To say that Schnappauf was accurate would be an understatement. “By the year 2002, I saw Shore Regional on the frontier of embarking upon something very extraordinary”, says Schnappauf. “By this time”, he added, “more and more parents had begun the process of choosing a high school by the time their child was in the seventh grade.” With that in mind, Schnappauf, his administrative team and the Board of Education undertook the rigorous challenge of ushering in an academic renaissance at Shore Regional designed to impart to each and every student the knowledge and abilities to become an active part in their society and itʼs role in the global economy. A wave of fresh, dynamic, dedicated teachers
arrived in the fall and not long after new instructional aids appeared for them to utilize. A fully renovated library-media center, mobile carts stocked with wireless laptops, dozens of collegiate-level subscription databases: no time was wasted in smashing the archaic tendencies of twentieth century tedium and sweeping it out of the schoolhouse.
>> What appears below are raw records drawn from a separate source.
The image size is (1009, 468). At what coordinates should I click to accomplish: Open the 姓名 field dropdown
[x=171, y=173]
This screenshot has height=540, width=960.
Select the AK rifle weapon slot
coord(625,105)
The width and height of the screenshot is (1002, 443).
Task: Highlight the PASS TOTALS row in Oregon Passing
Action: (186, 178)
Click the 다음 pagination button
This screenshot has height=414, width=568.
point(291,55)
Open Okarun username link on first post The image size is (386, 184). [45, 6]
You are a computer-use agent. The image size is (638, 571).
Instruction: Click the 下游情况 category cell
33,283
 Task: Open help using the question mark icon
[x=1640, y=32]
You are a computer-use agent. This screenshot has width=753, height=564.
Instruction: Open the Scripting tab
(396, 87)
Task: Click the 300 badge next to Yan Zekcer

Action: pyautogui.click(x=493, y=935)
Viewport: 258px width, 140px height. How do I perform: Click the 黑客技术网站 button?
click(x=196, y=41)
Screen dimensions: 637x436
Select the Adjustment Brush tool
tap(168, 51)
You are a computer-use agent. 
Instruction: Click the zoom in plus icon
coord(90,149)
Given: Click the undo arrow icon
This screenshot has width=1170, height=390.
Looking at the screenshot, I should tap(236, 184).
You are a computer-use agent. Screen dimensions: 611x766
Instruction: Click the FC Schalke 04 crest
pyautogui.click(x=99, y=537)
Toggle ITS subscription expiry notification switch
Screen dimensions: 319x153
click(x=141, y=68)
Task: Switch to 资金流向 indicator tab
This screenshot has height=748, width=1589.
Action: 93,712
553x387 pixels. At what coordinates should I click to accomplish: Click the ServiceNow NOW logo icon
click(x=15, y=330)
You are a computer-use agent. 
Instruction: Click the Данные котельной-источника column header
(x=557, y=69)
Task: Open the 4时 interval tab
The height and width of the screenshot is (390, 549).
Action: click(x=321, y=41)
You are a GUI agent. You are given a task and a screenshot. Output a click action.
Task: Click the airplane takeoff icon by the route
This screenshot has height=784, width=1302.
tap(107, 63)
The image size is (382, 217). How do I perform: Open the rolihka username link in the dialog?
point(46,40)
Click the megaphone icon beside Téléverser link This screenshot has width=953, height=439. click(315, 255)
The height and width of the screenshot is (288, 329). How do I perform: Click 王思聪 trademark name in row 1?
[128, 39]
Where once green “blackboards” absorbed the chalk that had been used upon them for the past forty years, now stood high-gloss “whiteboards”, ideal for not only writing upon, but also for projecting countless images from
high-resolution digital projectors, mounted in each and every classroom. But what would be the point of all this embracing of technology and the future? What if students failed “to make the grade in the global economy because they can't think their way through abstract problems, work in teams, distinguish good information from bad or speak a language other than English?”1 Surely their high school education would be at the root of such failure? Not in Schnappaufʼs mind. “In hiring highly qualified, competent and motivated teachers, our students learn from individuals who daily express passion for theirsubject, love for their profession and concern for the intellectual and emotional development of every student”, declares Schnappauf. And his talented staff has not balked.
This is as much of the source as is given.